**REQUIRED ACTION**
Once you have located the line containing "Tritt (172, 354)" in the material below, return it exactly along with each line after it through the line containing "Library Services (129, 1222)".
BEGIN SUPPLIED RECORDS
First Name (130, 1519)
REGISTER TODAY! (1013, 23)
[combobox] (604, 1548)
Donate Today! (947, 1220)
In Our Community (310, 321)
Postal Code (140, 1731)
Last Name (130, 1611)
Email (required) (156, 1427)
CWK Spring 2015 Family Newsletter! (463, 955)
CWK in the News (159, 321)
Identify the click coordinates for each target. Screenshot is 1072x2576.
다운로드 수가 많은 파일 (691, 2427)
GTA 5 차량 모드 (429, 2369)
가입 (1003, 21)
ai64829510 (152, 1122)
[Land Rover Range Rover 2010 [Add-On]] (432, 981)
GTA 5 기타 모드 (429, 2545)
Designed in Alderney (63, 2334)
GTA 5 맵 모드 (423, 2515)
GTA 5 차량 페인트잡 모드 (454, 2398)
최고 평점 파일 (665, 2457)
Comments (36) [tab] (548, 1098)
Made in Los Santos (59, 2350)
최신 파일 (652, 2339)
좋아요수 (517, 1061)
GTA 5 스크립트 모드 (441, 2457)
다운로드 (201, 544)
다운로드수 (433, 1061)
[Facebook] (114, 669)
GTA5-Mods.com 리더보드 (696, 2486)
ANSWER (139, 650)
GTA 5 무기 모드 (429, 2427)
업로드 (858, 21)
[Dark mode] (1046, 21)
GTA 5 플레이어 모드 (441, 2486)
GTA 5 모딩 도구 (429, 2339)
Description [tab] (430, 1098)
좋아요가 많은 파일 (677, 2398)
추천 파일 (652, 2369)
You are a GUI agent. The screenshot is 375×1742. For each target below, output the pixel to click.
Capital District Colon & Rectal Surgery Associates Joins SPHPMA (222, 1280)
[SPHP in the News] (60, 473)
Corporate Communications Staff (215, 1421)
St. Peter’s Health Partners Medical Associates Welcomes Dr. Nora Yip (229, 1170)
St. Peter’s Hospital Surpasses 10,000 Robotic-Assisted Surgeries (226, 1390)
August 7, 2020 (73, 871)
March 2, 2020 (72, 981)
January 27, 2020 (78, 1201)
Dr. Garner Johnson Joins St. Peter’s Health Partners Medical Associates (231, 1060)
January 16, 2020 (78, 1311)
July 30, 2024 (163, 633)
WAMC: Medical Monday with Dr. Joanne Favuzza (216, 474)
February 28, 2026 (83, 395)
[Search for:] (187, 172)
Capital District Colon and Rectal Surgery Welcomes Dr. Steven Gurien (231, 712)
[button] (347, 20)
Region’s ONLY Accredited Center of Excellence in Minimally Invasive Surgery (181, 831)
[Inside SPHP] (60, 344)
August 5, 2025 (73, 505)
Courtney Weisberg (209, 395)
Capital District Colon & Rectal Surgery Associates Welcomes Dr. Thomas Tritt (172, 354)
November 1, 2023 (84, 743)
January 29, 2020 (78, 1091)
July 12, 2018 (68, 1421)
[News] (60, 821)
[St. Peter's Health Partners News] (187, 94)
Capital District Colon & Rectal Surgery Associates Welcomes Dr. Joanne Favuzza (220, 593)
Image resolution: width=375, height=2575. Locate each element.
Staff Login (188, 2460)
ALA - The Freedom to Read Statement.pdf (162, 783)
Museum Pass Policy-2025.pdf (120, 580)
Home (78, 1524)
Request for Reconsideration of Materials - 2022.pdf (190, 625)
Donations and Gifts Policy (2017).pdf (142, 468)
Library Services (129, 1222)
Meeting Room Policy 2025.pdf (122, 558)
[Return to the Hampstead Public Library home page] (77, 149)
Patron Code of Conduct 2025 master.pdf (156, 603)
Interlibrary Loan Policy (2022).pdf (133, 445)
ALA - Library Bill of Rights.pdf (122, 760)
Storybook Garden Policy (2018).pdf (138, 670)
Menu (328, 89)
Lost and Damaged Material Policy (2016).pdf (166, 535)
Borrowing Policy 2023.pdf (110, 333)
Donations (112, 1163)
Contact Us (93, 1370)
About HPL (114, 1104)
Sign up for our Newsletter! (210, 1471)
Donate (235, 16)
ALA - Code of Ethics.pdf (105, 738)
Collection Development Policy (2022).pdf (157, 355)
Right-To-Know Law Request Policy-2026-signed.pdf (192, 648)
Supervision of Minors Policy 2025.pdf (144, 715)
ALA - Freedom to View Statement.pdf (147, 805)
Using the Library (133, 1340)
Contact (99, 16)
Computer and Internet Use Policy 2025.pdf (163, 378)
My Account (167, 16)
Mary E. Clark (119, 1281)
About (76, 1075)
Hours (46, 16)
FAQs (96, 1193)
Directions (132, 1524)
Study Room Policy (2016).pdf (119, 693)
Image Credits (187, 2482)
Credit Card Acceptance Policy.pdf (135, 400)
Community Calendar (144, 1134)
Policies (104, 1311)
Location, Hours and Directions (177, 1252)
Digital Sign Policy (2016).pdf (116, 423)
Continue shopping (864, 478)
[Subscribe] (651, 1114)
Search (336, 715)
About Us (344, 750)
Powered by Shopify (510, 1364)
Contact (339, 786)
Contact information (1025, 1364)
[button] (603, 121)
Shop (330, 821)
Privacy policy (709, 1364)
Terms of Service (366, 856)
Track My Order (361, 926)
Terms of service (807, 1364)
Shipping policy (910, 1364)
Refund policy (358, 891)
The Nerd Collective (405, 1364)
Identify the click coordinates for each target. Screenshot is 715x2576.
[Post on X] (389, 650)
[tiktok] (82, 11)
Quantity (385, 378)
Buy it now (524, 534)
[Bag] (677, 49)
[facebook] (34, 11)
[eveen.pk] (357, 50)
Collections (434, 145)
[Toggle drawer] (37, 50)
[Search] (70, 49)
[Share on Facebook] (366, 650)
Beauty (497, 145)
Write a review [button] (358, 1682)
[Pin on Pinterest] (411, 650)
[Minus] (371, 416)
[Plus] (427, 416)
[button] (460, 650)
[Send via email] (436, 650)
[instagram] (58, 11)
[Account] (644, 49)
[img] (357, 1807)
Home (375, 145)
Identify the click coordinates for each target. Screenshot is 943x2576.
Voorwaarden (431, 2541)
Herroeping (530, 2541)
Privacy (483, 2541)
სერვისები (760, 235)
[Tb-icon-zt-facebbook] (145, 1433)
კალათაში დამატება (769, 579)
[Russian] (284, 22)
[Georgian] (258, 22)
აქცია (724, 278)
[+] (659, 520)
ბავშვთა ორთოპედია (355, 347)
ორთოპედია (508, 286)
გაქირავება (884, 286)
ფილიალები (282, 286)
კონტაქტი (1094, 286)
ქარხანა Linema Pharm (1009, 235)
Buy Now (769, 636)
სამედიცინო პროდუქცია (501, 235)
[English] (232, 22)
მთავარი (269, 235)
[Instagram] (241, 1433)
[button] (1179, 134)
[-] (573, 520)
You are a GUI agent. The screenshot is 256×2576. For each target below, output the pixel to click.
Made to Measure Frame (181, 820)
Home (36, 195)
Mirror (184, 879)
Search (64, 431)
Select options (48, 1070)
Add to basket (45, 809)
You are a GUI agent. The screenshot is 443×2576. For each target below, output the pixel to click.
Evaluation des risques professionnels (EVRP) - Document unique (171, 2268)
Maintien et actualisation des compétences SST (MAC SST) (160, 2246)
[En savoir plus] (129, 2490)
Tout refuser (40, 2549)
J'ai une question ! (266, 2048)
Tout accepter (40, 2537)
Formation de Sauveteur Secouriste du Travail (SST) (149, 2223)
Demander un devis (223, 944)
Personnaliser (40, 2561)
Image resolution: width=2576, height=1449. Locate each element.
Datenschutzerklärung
END SUPPLIED RECORDS
**SOLUTION TO THIS TASK**
Capital District Colon & Rectal Surgery Associates Welcomes Dr. Thomas Tritt (172, 354)
November 1, 2023 (84, 743)
January 29, 2020 (78, 1091)
July 12, 2018 (68, 1421)
[News] (60, 821)
[St. Peter's Health Partners News] (187, 94)
Capital District Colon & Rectal Surgery Associates Welcomes Dr. Joanne Favuzza (220, 593)
Image resolution: width=375, height=2575. Locate each element.
Staff Login (188, 2460)
ALA - The Freedom to Read Statement.pdf (162, 783)
Museum Pass Policy-2025.pdf (120, 580)
Home (78, 1524)
Request for Reconsideration of Materials - 2022.pdf (190, 625)
Donations and Gifts Policy (2017).pdf (142, 468)
Library Services (129, 1222)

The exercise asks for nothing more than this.